### HOW TO COMPLETE THIS TASK:
Write every entry out again exactly, please, and skip the pictures.

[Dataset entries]
==*==
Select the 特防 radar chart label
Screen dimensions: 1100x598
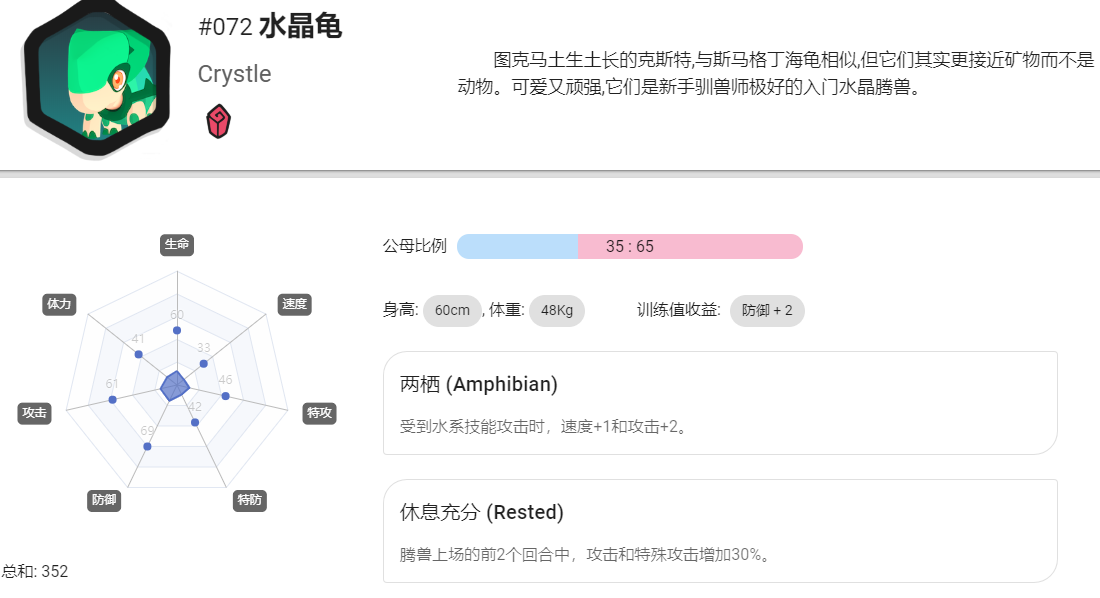click(250, 500)
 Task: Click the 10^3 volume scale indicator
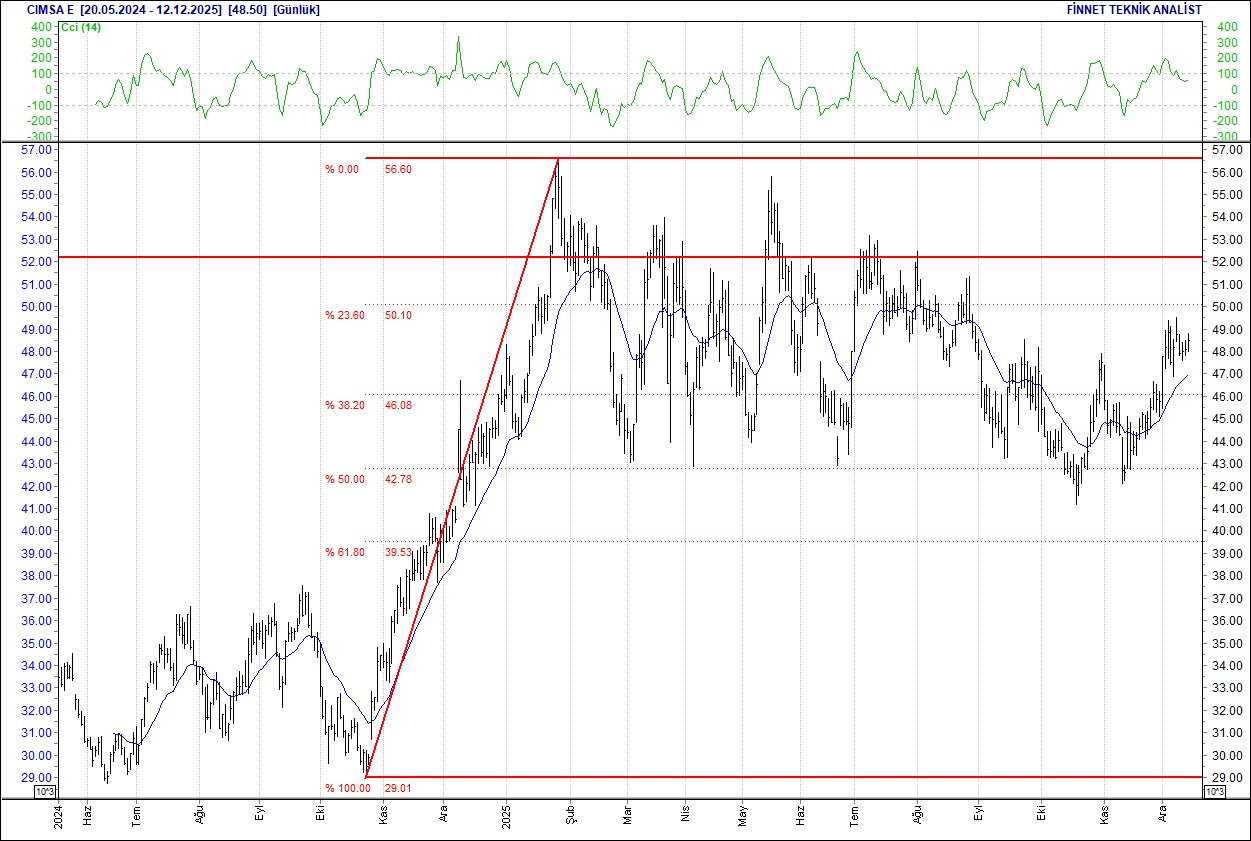click(x=44, y=790)
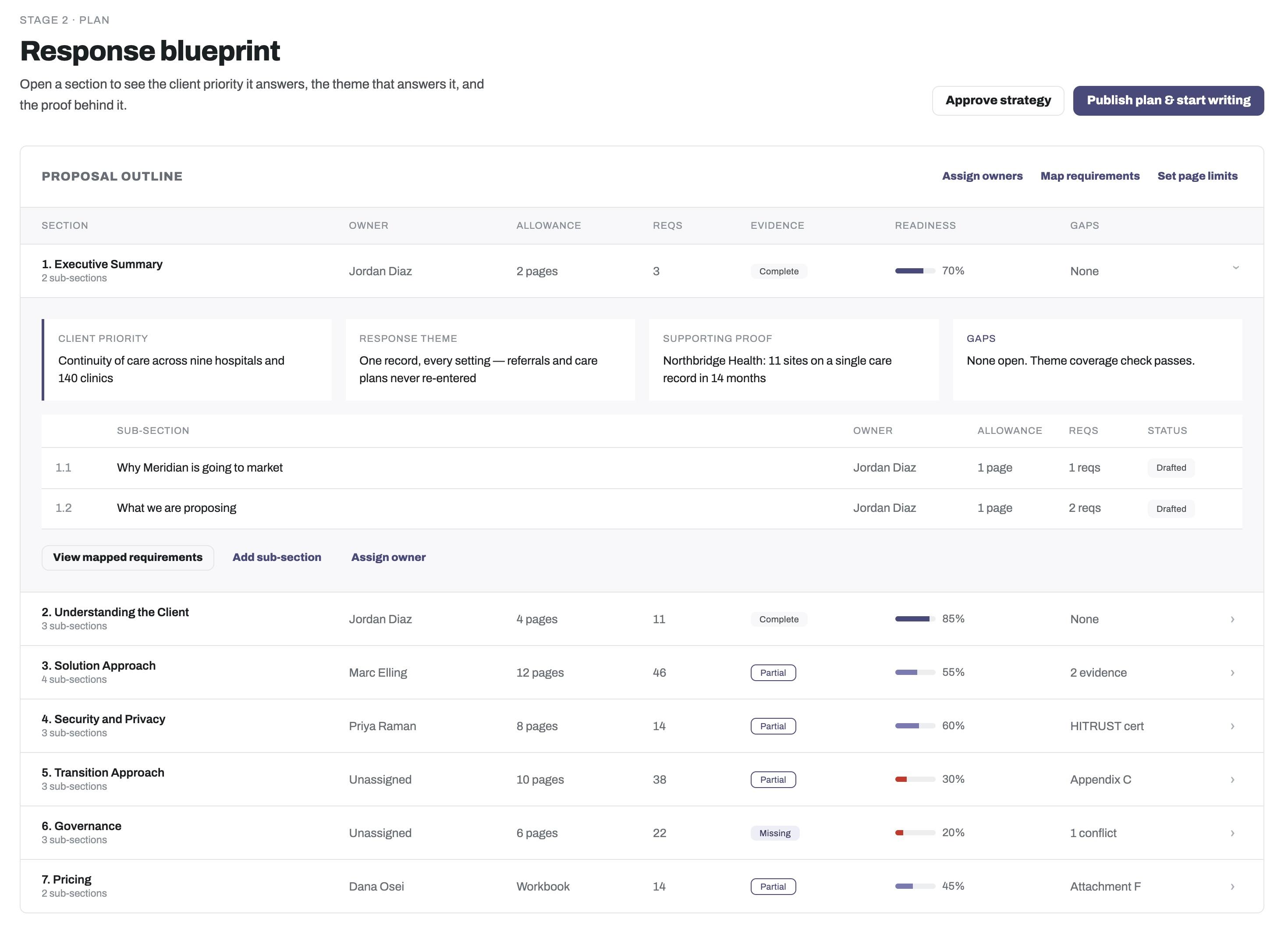Select sub-section 1.1 Why Meridian row

[642, 468]
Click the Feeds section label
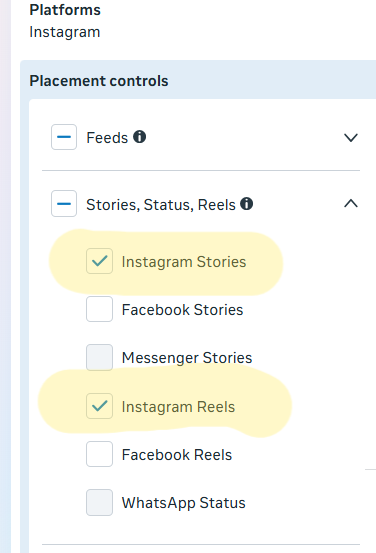The width and height of the screenshot is (376, 553). 107,138
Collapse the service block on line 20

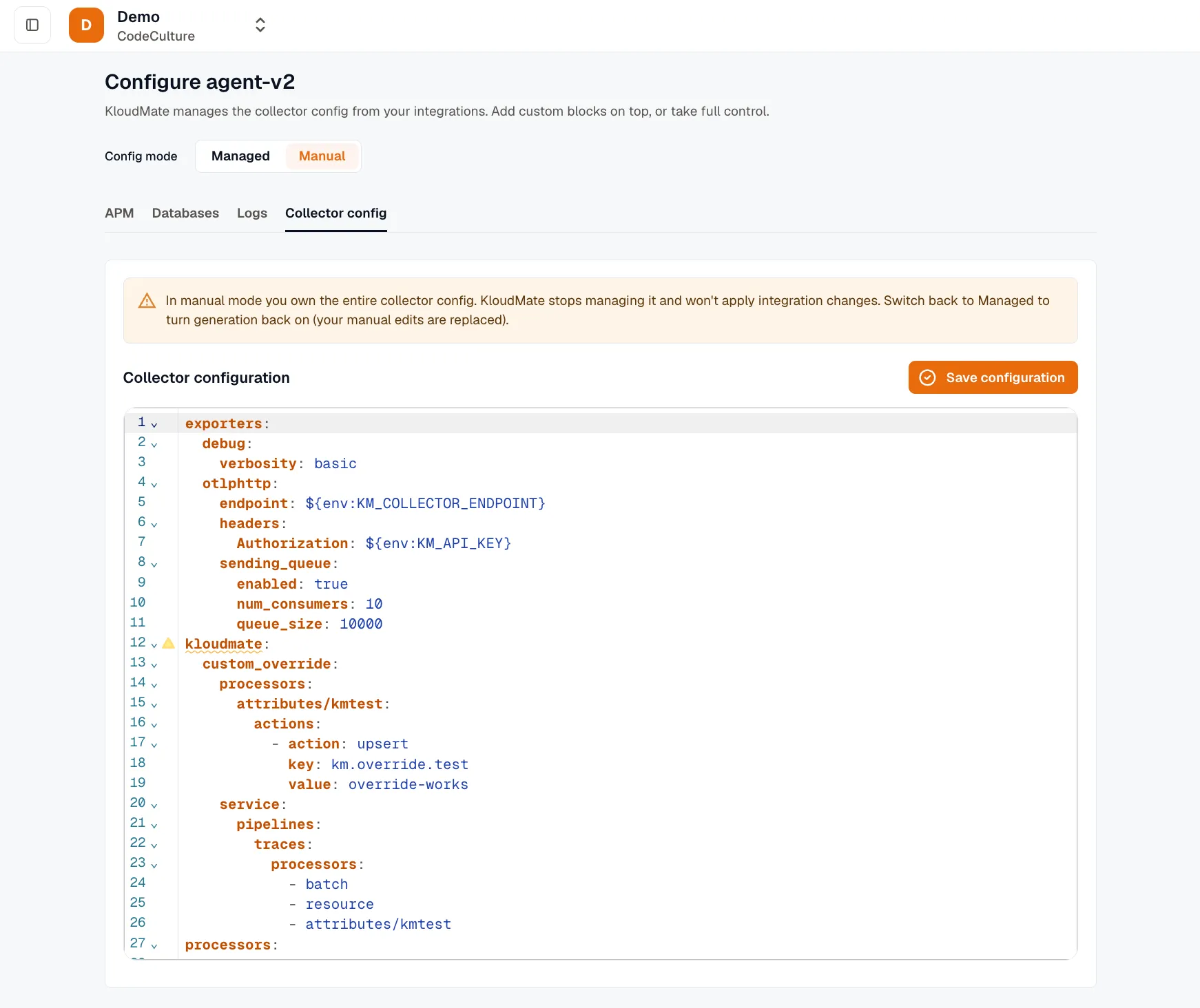(x=154, y=806)
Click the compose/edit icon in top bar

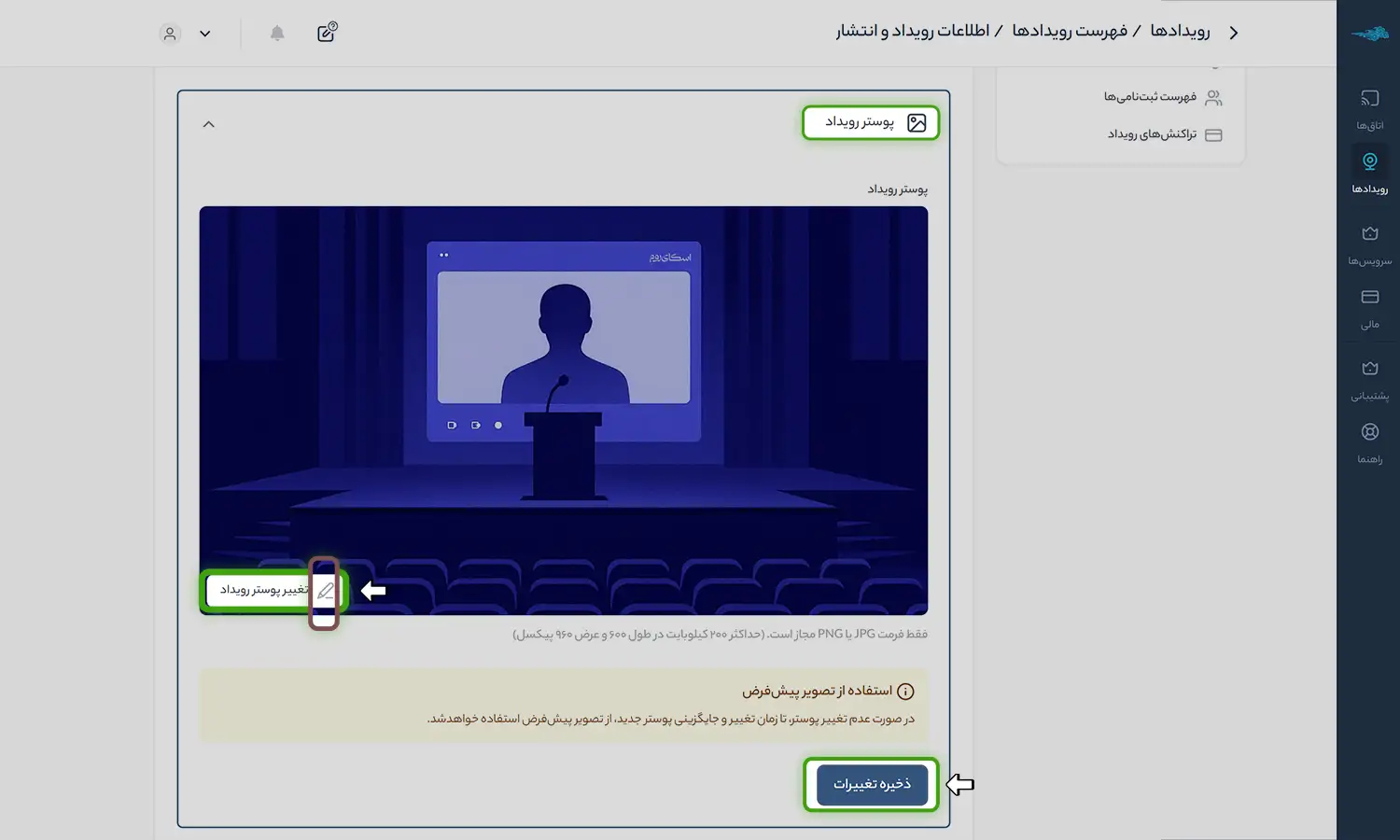point(327,33)
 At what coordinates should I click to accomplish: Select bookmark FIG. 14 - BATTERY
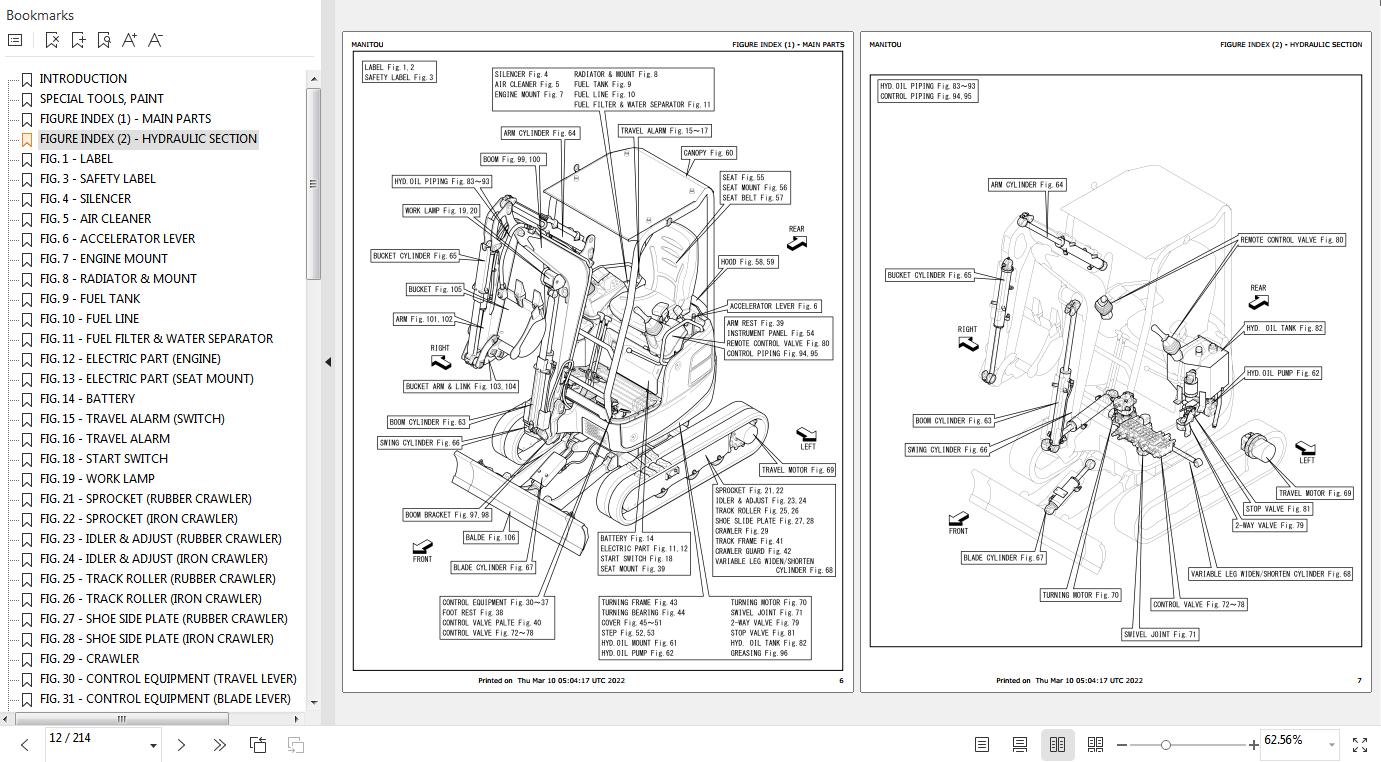(x=87, y=398)
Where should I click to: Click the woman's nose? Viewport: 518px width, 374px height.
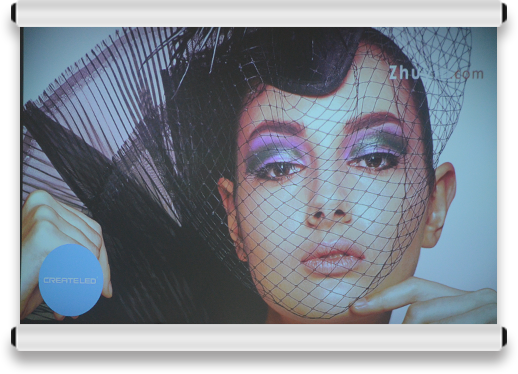[328, 208]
==*==
### SOLUTION:
Select the 特防 radar chart label
Screen dimensions: 1100x598
click(250, 500)
 Task: Click the 10^3 volume scale indicator
click(x=44, y=790)
Select sub-section 1.1 Why Meridian row

[642, 468]
Click the Feeds section label
The width and height of the screenshot is (376, 553). 107,138
Collapse the service block on line 20

(x=154, y=806)
Click the compose/edit icon in top bar

point(327,33)
 At what coordinates should I click to accomplish: Select bookmark FIG. 14 - BATTERY
(x=87, y=398)
Where should I click to: Click the woman's nose? Viewport: 518px width, 374px height.
[328, 208]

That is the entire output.